### WHAT TO DO
What must be written out is each line from the one holding "Instruction: Open the" through the end of the records, word for word, minus any pictures.

### EXERCISE MATERIAL

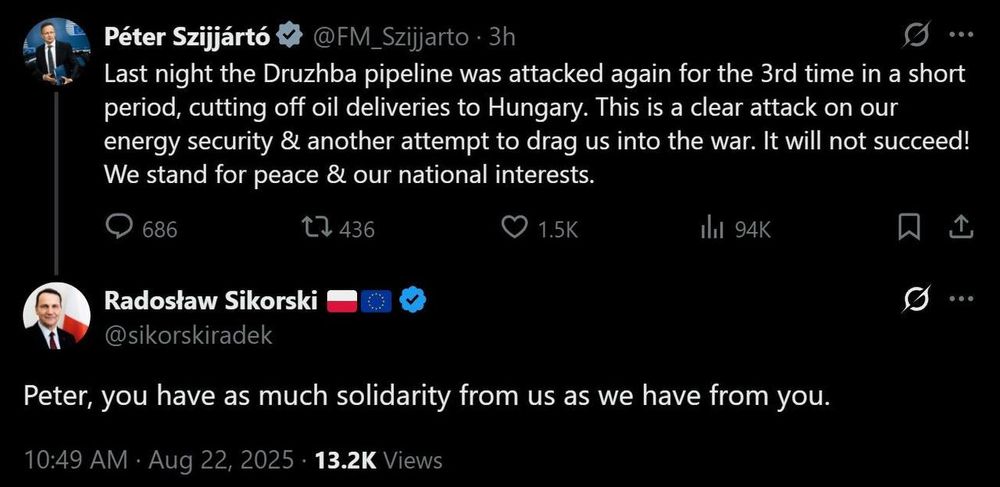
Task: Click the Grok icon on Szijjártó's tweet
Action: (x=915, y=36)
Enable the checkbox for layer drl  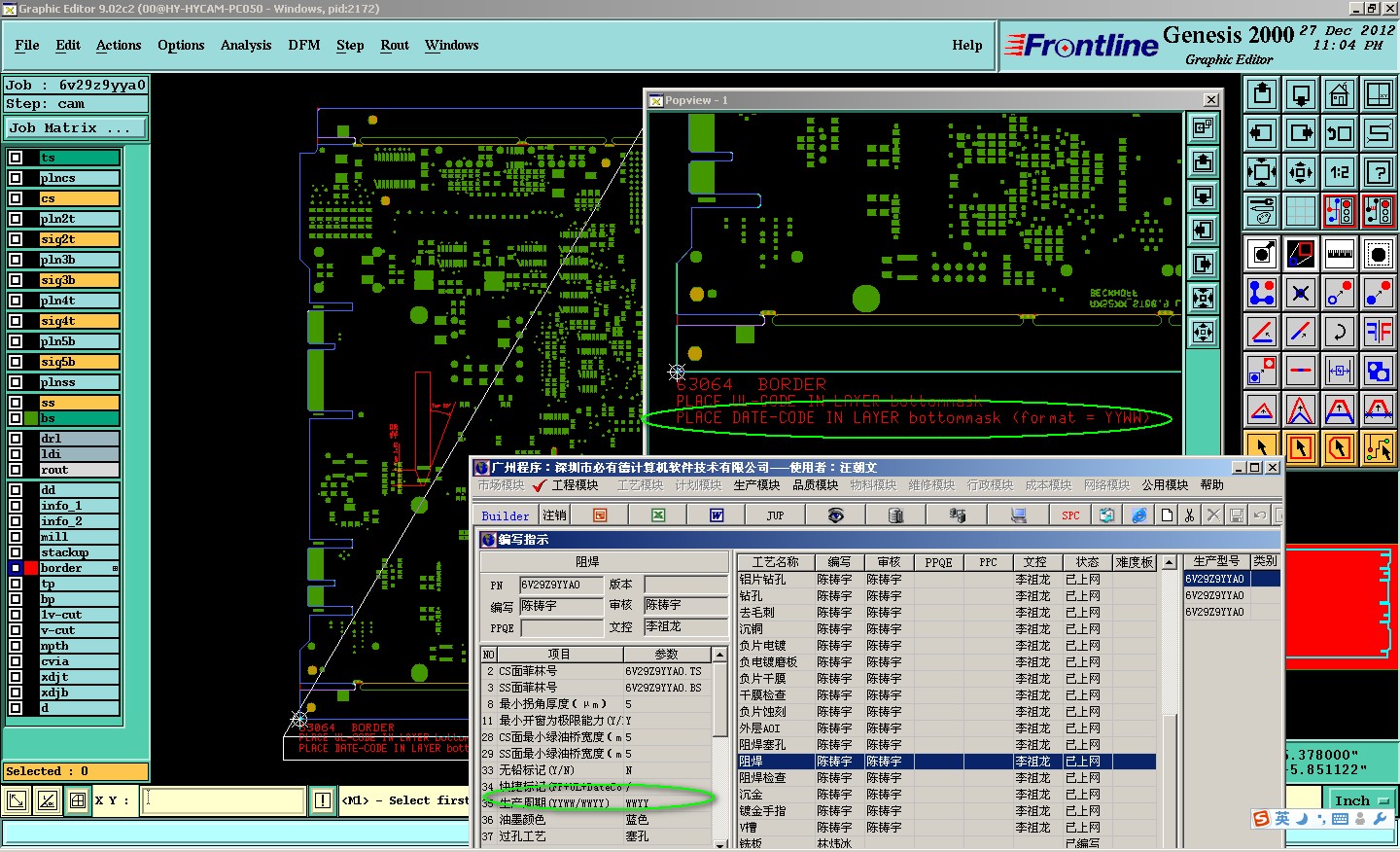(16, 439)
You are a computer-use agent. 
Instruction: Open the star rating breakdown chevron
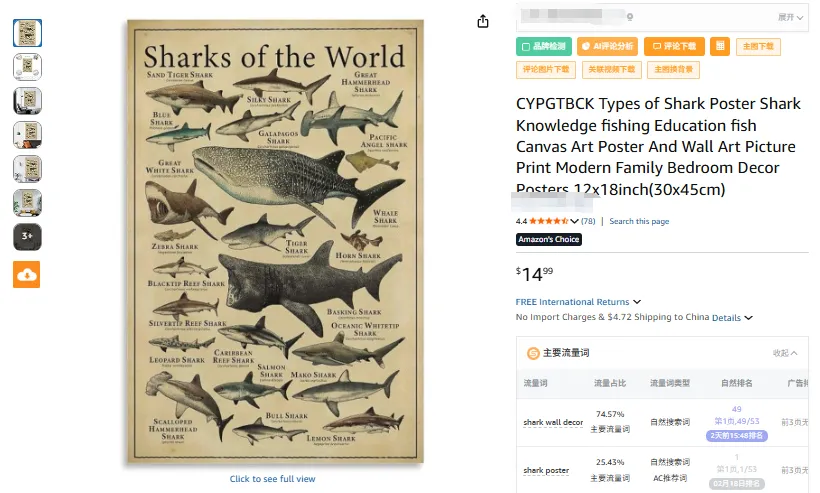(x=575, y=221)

### RESULT FOR THIS TASK
Instruction: Open the star rating breakdown chevron
(x=575, y=221)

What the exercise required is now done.